Bei dieser Rechtslage steht der zum Unfall führende Weg, den der Kläger für notwendig hielt, um seine dienstliche Verhinderung an der Mitwirkung bei der musikalischen Ausgestaltung der Beerdigungsfeier rechtzeitig zu melden, mit dem Dienstbetrieb der DB in einem nach § 543 Abs. 1 Satz 1 RVO aF erforderlichen inneren Zusammenhang. Ob es dem Kläger möglich gewesen wäre, nach Antritt seines Nachmittagsdienstes dem Musikführer noch rechtzeitig von seiner Verhinderung an der Beerdigungsteilnahme Mitteilung zu machen, steht der Annahme dieses Zusammenhanges nicht entgegen.
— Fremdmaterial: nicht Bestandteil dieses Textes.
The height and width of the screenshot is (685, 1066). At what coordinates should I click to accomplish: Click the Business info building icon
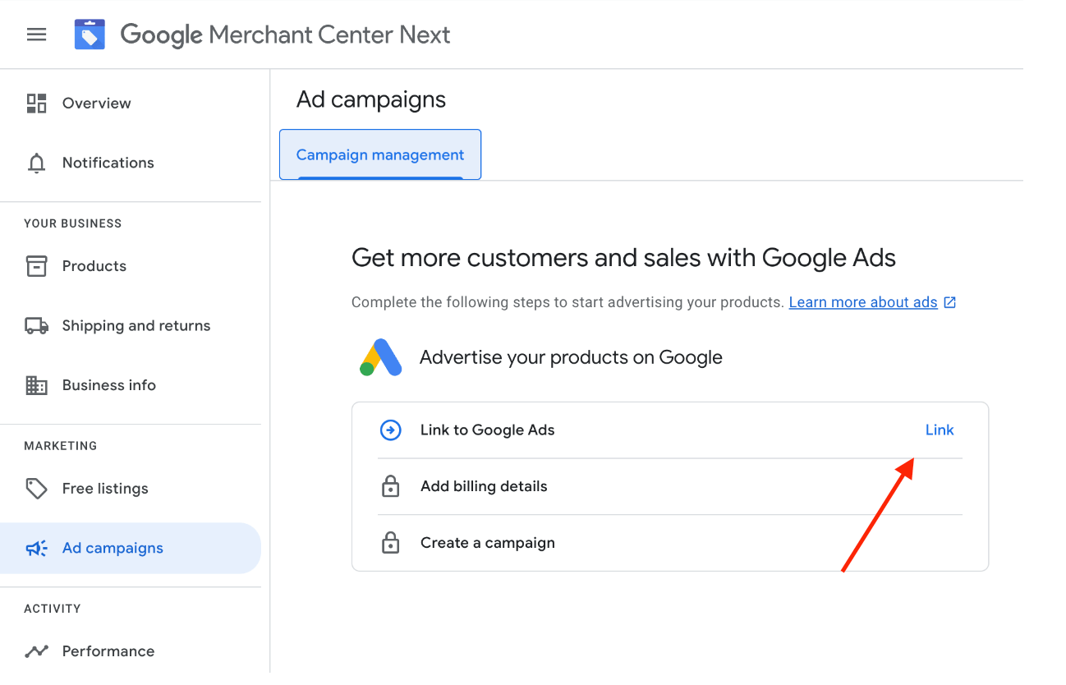click(x=37, y=385)

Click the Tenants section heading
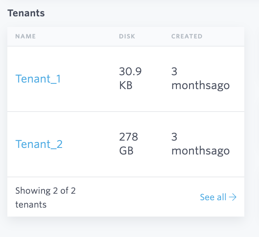point(26,13)
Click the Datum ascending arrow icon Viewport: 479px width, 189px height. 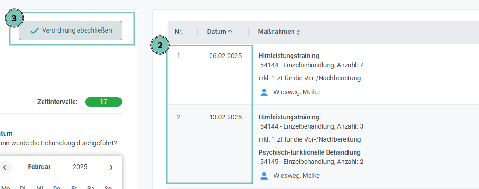(x=230, y=32)
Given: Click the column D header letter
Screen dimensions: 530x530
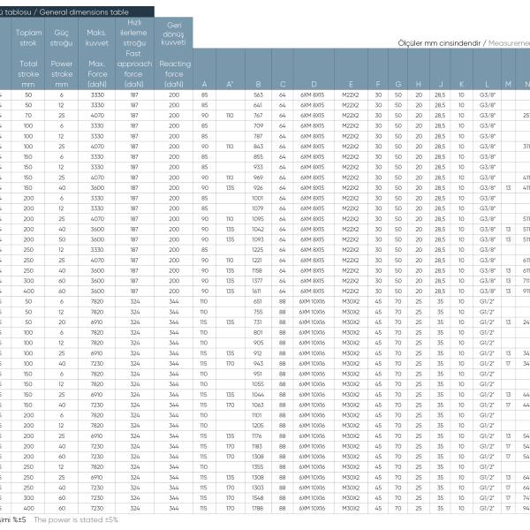Looking at the screenshot, I should [314, 84].
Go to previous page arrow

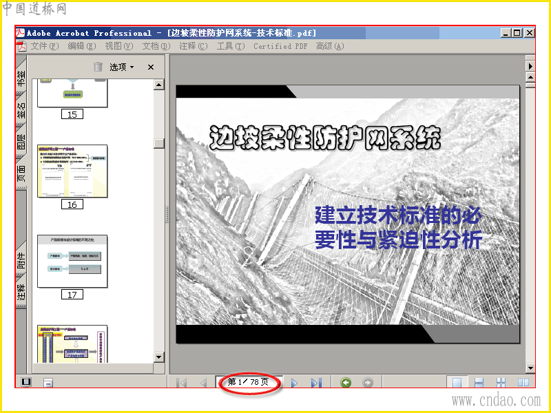(x=203, y=383)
Das LSG hat daher den Unfall des Klägers zutreffend als Arbeitsunfall im Sinne der angeführten Vorschrift in Verbindung mit § 537 Nr. 1 RVO aF gewertet und die Beklagte zu Recht zur Entschädigungsleistung verurteilt. Die Voraussetzungen für den Erlaß eines Grundurteils im Berufungsverfahren waren gegeben. Nach den Feststellungen des LSG ist es wahrscheinlich, daß der geltend gemachte Leistungsanspruch in einer Mindesthöhe besteht (vgl. SozR Nr. 3 und 4 zu § 130 des Sozialgerichtsgesetzes - SGG -).

Die Revision mußte daher zurückgewiesen werden (§ 170 Abs. 1 Satz 1 SGG).

Die Entscheidung über die außergerichtlichen Kosten des Verfahrens ergeht auf Grund des § 193 SGG.